A. 瞑想においては、無心になる必要はありません。実はずっと集中ができている必要もないのです。
今日はこのことについて詳しく説明してみますね。
瞑想のイメージ
みなさんは瞑想についてどんなイメージをお持ちでしょうか?
静かに座って瞑想をしている人を見ていると、「きっと無心になって集中しているんだろうな…」といったイメージが湧いてくるかもしれません。
しかしこれはあくまで多くの人が瞑想に対して抱くイメージに過ぎず、実際のところはそこまで高度に集中しているということもないのです。
実は瞑想に長年取り組んでいる人でも、瞑想中に心が乱れたり、日常の考え事をしたりすることはよくあることなのです。
それならどうすればいいの?
なんだか肩透かしをくらったように感じるかもしれませんが、それではどのようにすればいいのでしょうか?
まずは「瞑想は無心になって集中するものである」というイメージを一旦わきに置いて、瞑想で実際にどんなことを行なっているのかを見てみましょう。
ここでは簡単のために集中瞑想という種類の瞑想について説明します。集中瞑想では、注意を向ける対象を1つ決めます。この対象を「アンカー」と呼びます。アンカーとしてよく使われるのは「呼吸の感覚」です。他にも「音の感覚」「身体が接している場所の感覚」などもアンカーとして選ぶことができます。
しばらくの間アンカーに注意をとどめようとすると、いつの間にか注意は別のところにそれてしまいます。いつの間にか考え事をしてしまいますよね。それは心の自然な性質ですので、瞑想においてはその性質を無理に変えようとしたりすることはありません。
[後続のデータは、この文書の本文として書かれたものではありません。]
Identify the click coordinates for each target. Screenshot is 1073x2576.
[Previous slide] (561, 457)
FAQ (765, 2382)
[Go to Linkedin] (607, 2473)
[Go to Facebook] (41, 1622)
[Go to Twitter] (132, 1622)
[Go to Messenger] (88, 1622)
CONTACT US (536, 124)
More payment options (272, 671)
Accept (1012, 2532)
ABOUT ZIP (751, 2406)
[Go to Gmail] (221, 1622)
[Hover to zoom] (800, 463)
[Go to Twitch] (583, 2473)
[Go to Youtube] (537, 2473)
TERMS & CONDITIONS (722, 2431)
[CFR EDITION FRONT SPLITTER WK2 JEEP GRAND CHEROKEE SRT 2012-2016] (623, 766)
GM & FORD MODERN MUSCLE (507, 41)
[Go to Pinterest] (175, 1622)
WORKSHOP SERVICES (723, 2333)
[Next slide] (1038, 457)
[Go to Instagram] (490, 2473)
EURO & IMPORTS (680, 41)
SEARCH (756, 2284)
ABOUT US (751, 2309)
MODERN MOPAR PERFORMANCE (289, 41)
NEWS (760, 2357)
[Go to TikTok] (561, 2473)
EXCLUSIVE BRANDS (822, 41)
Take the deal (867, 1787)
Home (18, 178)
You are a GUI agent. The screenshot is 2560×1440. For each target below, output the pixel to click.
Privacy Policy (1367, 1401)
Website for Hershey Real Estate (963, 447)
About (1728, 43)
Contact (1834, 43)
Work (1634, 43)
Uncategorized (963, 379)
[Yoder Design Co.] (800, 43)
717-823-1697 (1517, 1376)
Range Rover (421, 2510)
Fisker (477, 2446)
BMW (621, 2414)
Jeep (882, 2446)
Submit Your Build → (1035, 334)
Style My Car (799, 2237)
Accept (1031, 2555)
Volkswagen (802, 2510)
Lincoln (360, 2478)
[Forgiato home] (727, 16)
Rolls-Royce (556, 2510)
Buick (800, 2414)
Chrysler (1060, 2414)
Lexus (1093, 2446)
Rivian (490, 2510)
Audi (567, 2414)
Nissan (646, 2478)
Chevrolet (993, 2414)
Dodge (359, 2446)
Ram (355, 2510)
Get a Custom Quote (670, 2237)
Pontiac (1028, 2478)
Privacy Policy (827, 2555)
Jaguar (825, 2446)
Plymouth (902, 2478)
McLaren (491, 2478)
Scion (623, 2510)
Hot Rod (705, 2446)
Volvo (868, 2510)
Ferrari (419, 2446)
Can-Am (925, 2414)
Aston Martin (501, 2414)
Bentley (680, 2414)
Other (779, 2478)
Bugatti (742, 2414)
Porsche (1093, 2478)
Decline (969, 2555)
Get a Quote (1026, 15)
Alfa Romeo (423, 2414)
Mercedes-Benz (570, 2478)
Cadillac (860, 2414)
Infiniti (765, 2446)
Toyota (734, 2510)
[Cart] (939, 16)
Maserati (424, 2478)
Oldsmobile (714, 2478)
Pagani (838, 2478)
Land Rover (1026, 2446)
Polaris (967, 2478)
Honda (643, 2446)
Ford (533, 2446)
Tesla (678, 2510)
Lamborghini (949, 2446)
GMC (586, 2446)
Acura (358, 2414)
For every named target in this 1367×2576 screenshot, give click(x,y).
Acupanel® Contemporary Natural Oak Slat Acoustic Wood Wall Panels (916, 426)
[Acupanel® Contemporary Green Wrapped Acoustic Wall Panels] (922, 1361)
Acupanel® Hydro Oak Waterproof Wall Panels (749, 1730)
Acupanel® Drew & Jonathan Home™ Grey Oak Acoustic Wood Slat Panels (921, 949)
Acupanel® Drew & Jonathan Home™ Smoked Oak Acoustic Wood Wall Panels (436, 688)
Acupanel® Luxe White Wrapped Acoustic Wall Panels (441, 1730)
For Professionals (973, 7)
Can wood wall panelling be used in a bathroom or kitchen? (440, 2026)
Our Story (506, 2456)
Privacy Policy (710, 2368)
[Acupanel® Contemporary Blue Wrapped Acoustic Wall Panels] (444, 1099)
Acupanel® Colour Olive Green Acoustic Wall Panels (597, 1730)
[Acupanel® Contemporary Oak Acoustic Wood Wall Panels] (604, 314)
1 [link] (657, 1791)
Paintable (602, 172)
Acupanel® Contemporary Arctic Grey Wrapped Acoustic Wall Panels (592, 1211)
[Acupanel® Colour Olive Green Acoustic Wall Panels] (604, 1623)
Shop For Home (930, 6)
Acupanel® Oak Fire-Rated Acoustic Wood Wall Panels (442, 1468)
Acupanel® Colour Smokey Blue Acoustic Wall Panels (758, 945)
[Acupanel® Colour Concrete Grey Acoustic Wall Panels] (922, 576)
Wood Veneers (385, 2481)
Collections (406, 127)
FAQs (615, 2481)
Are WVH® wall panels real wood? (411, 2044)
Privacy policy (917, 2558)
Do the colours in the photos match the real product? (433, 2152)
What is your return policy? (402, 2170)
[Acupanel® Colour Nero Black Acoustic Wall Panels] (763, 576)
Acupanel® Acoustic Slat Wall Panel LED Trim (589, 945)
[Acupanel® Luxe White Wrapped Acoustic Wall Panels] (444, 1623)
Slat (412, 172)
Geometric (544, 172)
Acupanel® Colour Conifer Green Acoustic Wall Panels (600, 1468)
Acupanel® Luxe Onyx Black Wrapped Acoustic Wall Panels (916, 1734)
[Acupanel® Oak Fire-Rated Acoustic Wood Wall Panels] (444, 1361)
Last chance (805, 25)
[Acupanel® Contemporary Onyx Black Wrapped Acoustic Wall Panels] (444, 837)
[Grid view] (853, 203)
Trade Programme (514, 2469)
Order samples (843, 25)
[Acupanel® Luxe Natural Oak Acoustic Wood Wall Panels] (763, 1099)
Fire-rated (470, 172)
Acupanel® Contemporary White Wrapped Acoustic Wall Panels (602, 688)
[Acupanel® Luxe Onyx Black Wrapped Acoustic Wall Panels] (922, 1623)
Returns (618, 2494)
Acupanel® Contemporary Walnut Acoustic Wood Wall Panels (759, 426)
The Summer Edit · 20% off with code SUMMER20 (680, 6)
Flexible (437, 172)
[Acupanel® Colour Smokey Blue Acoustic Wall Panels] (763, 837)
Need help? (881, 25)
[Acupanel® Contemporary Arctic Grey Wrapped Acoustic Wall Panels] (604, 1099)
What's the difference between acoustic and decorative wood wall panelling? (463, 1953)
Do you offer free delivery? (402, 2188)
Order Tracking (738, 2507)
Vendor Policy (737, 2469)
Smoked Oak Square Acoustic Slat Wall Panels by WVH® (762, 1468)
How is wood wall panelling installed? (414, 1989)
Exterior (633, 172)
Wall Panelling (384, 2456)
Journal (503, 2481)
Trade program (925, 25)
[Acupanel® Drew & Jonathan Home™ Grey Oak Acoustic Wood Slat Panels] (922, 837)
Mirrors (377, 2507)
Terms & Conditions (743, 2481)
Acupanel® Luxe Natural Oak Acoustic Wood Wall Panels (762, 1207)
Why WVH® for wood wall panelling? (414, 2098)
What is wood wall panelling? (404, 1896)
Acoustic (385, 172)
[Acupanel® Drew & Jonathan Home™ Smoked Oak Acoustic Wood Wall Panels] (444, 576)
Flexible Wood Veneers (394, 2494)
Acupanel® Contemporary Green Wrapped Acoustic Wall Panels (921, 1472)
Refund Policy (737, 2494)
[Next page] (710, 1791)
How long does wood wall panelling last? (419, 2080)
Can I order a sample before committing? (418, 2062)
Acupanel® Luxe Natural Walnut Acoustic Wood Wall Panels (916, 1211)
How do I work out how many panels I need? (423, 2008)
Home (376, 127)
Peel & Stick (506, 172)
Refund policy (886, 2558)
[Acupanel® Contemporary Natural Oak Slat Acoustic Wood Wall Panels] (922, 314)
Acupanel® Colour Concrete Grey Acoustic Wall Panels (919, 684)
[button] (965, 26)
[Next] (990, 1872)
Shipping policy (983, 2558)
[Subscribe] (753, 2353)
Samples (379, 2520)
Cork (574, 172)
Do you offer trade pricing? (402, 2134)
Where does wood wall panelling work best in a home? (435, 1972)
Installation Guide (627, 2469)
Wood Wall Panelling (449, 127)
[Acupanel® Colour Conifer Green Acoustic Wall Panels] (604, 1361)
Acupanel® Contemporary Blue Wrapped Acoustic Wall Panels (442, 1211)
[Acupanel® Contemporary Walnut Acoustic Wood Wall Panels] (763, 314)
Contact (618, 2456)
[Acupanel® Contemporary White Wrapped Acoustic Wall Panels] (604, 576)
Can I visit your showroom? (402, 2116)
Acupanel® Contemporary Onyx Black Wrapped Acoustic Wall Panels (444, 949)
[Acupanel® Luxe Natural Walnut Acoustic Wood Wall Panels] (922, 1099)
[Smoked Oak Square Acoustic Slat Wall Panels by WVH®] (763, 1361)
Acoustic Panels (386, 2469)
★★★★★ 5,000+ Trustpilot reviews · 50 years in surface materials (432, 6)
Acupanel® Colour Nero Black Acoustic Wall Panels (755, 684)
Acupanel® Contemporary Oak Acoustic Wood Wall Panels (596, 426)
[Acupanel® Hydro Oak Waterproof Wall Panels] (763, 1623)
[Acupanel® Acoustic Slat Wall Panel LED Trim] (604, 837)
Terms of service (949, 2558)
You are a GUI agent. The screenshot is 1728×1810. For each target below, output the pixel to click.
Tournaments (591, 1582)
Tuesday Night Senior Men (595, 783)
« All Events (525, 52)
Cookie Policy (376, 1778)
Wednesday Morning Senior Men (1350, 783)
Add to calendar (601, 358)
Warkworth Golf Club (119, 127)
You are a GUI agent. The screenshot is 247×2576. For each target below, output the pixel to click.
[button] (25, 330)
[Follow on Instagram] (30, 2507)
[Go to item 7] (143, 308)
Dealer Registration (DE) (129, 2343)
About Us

ただ、気付いた段階でアンカーに注意を戻せばよいのです。
このようにそれたら戻る、それたら戻る、ということを繰り返していくのが集中瞑想なのです。
瞑想の恩恵
それではこのような瞑想を続けていくと、どのような恩恵が得られるのでしょうか。集中瞑想では、それた注意を戻す練習をするため、結果的に思いや考えに捉われそうになったときにすぐに戻ってくる能力が高まっていきます。
瞑想に熟達している人は、常に無心になっているというわけではなく、考え事が浮かんできた時にそれに捉われずに戻ってくる能力が高まっていると考えると分かりやすいと思います。
ここで心を湖の水面に例えてみましょう。
思いがけない出来事が起きたり、つらい思いが浮かんだりしたときは、心の水面が波立つものですが、瞑想を続けていると次第にこの波が収まるのが速くなっていくのです。
ここでのポイントは、全く波立たなくなるというわけではないという点です。瞑想の継続により次第にこのような性質が備わっていきます。
まとめ
いかがだったでしょうか。「集中しなければならない」という思いを一旦傍において瞑想を淡々と継続することが、結果的に心の穏やかさにつながっていくということをご理解頂ければと思います。